None of this innovation was foreseeable five years ago when Pomerenke hooked up with Karnes at a bar one night by happenstance. Pomerenke, who didn't even own cymbals at this point and whose only prior drumming experience was playing with some stoner guitarist who thought he was Ace Frehley, bluffed his way into an audition for Karnes' band. For his part, Karnes and high school friend Eric Eklund (now in the group Soley Duncan) were basically just making four-track demos and had never even heard drums on any of their stuff.
"They weren't thinking it was any big deal, but I was so nervous," says Pomerenke, beaming, as we sit down in the group's Indian School Road rehearsal bunker. "I only knew one straight funk beat, so I thought I'd just pull that one out, they'll think that's so rad."
The threesome added a bassist and formed a band whose name still strikes terror in the hearts of some Valley residents. It was with no small amount of Perry Mason badgering that Pomerenke and Karnes revealed for the first time anywhere their involvement in a myopic grunge alternative quartet named Crime Dog. And now you know (insert long Paul Harvey pause) the rest of the story.
Once the nervous laughter and winces are dispensed with, one can see Pomerenke and Karnes' trepidation at being linked with a group that is a polar opposite of their current groovy selves. Glancing at an old press kit, one sees a young band trying to promote itself as a fun buncha guys, but whose recorded output, with few fleeting moments of hope, is the complete antithesis of fun.
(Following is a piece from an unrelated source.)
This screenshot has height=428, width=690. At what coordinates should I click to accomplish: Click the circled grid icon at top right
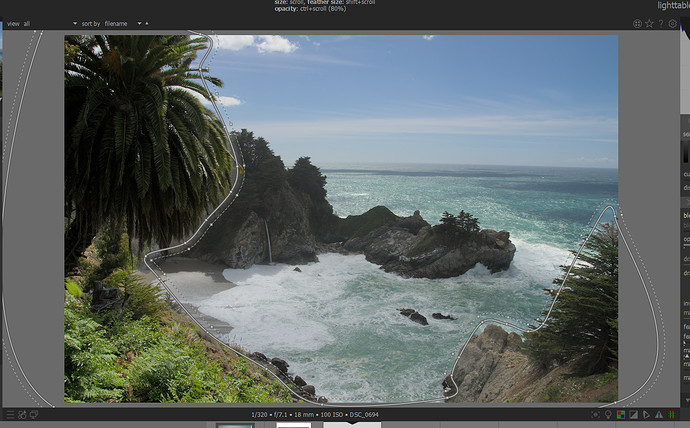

The minute levity seems likely, a big needle jumps into the red until a built-in limiter pulls it back into grouchy and serious.
Karnes, who writes the bulk of Les Payne's material, recalls, "As a band, we couldn't commit to actually having a wit. There were always people in the band going, 'What are we, a joke band? We can't have these silly lyrics, it's time for a bass solo, do something.' Not being as creative as possible. It was just a half-assed thing."
Even the name, which in hindsight seems like an inspired Les Payne incarnation, gave the wrong impression. People thought of a big angry patrol canine, but in actuality Karnes was thinking more in line with Officer McGruff.
"We'd constantly get people thinking Crime Dog was a metal band," says Pomerenke with a shrug. "Like, 'Are you guys Crime Dog as in you're bad, or Crime Dog that you're gonna save the planet?'" Many west-side metalheads, looking to jump on any "alternative/grunge" bandwagon, bought Crime Dog's tape just so they could learn the tunes for their endless parade of bass auditions.